There are two key projects in my career that elevated my work of transcending the body and disability with a culture and entertainment lense. First the Paralympic Closing Ceremony in 2012 where I performed as the snow queen wearing a diamond-encrusted prosthetic and "Prototype' video that was part of the Channel 4's Born Risky disability rebranding campaign. This video piece became viral across the world and has reintroduced the bionic, post-disability, posthuman image for the first time to the masses since the early work of Aimee Mullins in the 90's. I was shortly invited to the MIT Media Lab and was offered a Director's Fellow position.
The access to the Media Lab has pushed my work and vision further from fashion and traditional design into a more technologically interfacing frame. I have been collaborating with Prof. of Biomechatronics Hugh Herr as well as some of the students working in tech fashion. The vast network of MIT's fellow and faculty has really given me a massive overview into innovation and new media, which I have been integrating into my more recent work such as a series of performances a year ago at Art Basel with a piece called 'Sonifica'.
How has your experience with prosthetics influenced other areas of your work?
The very basic experience of me voluntarily and positively improving my physicality with a prosthetic has really sent me down the rabbit hole of exploring the post-disability and post-human concept. Although I intuitively began my experimentation with artificial extension to the body because of my health after my operation where I got to play around with basic design of prosthetics and costume in an art form. Its the collaboration with tech artists and scientists that has really focused my work and passion on connecting the academic innovation, research and art world with pop culture. Over the past few years, creative direction has been taking center stage for me orchestrating a positive and romantic vision of future culture with what I see as educational entertainment that also strikes a chord on social impact.
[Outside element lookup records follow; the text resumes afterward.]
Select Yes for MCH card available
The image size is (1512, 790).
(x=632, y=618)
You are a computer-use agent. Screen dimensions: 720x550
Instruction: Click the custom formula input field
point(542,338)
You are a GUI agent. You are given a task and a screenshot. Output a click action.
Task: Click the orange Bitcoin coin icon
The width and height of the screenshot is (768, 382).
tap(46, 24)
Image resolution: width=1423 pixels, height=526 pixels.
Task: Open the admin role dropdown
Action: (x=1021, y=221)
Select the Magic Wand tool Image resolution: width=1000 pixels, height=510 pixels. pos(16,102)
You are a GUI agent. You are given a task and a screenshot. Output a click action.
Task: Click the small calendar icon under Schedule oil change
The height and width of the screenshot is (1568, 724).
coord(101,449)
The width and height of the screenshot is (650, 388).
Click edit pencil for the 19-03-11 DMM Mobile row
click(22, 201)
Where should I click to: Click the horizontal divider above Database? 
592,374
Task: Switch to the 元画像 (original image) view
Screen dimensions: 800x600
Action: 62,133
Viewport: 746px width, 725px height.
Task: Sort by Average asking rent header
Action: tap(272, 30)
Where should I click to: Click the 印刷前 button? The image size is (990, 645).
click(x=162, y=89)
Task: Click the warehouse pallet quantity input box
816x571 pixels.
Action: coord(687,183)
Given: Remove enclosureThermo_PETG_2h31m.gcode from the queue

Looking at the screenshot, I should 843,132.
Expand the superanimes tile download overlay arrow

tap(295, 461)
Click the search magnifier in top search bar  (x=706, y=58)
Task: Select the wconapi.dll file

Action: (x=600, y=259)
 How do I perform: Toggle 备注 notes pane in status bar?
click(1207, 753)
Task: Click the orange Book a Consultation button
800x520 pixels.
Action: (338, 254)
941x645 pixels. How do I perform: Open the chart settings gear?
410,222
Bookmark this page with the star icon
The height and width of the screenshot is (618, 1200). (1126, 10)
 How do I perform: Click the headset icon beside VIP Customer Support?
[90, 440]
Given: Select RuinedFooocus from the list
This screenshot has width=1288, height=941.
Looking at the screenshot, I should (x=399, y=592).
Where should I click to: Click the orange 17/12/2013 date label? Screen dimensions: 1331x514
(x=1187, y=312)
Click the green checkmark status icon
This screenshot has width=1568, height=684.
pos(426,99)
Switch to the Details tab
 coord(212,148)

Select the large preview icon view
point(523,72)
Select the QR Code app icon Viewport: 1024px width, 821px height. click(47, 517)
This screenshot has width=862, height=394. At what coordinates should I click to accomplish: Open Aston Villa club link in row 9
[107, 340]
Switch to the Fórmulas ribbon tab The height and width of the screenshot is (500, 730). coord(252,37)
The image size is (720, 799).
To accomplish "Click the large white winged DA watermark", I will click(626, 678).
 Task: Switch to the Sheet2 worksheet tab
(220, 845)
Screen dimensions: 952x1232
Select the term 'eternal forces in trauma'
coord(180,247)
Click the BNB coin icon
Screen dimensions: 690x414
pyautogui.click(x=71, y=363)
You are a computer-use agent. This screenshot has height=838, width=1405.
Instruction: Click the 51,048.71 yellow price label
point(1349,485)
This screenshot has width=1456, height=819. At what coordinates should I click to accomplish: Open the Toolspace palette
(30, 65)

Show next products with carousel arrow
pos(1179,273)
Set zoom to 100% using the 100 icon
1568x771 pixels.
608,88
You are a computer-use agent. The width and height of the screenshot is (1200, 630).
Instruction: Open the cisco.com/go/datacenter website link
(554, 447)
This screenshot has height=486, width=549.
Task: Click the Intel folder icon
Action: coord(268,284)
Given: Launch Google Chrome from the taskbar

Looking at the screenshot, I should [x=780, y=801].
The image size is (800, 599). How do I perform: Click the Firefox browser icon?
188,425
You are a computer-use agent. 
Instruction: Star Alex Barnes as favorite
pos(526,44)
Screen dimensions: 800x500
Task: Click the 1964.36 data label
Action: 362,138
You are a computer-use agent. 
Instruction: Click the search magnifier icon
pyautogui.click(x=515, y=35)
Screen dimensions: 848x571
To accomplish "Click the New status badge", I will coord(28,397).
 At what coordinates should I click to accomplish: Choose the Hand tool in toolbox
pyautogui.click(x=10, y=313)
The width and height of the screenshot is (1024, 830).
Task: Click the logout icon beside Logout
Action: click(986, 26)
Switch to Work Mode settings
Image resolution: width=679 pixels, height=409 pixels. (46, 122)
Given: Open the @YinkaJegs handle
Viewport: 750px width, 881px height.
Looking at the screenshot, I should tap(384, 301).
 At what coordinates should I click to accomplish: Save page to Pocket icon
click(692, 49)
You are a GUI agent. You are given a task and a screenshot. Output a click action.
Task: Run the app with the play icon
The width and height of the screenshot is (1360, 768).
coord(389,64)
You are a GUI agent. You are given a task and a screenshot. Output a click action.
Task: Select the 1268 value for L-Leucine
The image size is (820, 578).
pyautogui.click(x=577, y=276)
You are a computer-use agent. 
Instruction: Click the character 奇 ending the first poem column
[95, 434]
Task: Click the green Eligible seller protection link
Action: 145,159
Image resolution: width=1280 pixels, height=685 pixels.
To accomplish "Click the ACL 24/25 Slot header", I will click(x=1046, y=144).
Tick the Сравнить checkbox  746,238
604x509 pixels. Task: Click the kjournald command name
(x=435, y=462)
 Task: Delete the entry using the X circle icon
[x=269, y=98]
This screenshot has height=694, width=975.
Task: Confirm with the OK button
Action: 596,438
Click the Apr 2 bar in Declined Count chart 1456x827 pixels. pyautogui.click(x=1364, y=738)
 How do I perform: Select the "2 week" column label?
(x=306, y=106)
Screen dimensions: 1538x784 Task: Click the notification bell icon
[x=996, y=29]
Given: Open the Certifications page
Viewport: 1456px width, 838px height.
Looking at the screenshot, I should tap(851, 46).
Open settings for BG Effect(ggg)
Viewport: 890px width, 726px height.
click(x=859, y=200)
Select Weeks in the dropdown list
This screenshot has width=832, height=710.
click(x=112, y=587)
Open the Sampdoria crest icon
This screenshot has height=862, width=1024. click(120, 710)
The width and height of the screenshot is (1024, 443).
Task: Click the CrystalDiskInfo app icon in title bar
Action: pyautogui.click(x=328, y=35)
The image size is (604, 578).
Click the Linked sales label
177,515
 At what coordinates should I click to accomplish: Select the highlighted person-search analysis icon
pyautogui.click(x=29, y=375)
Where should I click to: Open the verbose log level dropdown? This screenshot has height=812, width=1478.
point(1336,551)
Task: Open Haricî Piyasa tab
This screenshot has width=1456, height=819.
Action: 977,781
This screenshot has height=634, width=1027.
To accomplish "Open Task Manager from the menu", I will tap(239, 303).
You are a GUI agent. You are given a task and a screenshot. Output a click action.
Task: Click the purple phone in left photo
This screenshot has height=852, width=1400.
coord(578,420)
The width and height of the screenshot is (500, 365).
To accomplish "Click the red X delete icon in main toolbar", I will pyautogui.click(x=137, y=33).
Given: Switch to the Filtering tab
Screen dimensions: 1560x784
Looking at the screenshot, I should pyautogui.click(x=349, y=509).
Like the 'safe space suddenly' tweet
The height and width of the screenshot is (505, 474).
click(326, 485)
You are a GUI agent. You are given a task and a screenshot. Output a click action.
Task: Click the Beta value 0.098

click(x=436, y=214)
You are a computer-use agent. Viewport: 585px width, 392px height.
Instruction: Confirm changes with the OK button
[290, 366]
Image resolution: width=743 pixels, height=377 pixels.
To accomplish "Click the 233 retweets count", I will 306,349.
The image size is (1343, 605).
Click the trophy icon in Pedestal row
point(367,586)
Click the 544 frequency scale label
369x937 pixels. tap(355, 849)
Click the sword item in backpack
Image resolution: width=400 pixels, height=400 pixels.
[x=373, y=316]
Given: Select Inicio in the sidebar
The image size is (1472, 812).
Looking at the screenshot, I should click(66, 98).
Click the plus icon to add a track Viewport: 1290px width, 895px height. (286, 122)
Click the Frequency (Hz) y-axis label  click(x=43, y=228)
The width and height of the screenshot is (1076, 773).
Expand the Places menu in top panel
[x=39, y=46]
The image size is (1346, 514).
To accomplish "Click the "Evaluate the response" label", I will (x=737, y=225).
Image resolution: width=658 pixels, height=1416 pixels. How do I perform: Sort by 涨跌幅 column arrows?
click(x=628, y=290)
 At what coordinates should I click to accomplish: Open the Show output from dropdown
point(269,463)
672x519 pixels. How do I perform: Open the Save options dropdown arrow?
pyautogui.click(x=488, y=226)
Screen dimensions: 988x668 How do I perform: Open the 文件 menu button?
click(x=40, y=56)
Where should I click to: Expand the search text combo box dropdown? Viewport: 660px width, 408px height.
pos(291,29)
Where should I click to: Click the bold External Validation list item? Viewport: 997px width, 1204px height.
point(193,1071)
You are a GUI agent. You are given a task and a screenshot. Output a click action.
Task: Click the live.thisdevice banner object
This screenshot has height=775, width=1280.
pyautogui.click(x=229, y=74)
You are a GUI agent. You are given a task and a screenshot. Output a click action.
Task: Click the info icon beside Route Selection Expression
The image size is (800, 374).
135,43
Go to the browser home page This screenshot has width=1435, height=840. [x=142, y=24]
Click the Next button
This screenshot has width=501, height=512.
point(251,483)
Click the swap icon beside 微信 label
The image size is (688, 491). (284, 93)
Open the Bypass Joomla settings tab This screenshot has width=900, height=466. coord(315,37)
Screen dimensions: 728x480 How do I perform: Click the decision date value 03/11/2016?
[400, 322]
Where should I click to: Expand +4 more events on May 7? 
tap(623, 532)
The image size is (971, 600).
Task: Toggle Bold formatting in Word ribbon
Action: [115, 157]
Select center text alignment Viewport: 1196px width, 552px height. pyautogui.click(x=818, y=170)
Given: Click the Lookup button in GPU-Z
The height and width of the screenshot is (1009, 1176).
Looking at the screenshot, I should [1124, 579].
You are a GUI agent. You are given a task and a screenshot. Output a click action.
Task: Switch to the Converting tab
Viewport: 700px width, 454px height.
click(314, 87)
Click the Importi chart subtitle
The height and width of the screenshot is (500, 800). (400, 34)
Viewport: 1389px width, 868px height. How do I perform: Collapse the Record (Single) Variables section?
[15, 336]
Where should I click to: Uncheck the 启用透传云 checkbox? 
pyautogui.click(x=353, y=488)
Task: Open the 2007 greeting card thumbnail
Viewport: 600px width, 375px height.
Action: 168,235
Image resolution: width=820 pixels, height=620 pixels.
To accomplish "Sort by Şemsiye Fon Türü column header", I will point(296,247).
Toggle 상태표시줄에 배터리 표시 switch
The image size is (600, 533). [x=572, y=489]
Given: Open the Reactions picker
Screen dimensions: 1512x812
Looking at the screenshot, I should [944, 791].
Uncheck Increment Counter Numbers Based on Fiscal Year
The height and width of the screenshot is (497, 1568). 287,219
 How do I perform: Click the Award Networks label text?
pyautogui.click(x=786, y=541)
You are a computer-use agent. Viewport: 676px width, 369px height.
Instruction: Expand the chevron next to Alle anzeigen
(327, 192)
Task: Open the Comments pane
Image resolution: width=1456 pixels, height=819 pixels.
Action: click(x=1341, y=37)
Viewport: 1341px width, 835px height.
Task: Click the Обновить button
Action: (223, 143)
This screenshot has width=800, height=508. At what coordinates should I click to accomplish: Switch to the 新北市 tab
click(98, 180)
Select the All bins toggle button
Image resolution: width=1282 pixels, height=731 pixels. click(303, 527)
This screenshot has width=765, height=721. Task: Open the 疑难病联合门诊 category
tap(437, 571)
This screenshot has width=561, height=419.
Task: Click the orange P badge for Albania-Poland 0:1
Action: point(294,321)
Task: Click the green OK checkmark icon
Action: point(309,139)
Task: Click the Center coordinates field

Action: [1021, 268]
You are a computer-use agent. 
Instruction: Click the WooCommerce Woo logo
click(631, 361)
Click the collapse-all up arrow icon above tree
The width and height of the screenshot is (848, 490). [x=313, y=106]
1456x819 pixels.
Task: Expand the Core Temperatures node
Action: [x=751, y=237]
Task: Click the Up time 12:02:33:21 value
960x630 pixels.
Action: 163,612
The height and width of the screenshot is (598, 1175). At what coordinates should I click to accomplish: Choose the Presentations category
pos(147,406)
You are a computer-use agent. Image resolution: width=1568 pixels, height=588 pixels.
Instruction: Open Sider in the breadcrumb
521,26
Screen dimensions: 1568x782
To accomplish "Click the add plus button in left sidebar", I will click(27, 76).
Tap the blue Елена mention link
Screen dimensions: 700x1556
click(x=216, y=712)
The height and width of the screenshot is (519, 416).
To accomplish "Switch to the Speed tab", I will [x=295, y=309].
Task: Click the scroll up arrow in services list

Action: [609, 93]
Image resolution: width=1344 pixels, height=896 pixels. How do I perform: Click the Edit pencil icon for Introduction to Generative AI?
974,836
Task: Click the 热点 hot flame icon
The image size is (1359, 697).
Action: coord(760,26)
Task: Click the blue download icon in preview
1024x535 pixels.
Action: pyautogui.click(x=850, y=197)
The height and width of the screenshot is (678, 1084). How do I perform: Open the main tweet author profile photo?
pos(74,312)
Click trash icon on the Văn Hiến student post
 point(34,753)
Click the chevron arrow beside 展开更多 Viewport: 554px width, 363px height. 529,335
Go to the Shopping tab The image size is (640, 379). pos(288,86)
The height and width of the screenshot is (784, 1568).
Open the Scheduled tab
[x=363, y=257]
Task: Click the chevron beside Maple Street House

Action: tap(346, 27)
Will the medical and ability-enhancing technologies such as phones be viewed the same in the future? Is there much more to the concept of a prosthesis and can it be redefined soon as we continue extending ourself into the digital world of avatars and AI? A neuroprosthesis so to speak. That's the kind of stuff that keeps me awake at night.
Of course, there is also the more immediate impact that working with prosthetics has had one me. For example, I have witnessed and experienced the lack of progress of female prosthetics, that's an area I am working really hard to improve at the moment by developing a range of high heed adjustable feet that I know will transform lives of many women.
So far, we have seen albums and videos from you - what are you working on over the next year - music and other things?
My last EP release Counterflow was really a step towards interpreting the world that was shaping around me and at the time and I had the pleasure of my very first unusual collaborations, bringing the world of tech and commercial fashion. That record presented many opportunities to create a pop style performance with a deeper cultural anchor. A track from that release was used in a collaboration with the British Council, where we created a bionic reinterpretation of Midsummer's Night Dream.
But recently I started working on probably what is for me the most complex conceptual series of releases, performances, and content. This time i want the music to be directly informed by the experimentation and research that I'm doing in the fields or tech fashion, prosthetics, music technology as well as VR, AR and AI. I feel like I have a fairly unique perspective of where I'm at culturally and i want to focus on the reality of sci-fi that is already here. I don't want to speculate a dystopian future I want it to be based on the reality a one step closer to the unknown. I am very excited to bring to life a multi-sensual experience of my journey to the audience very soon!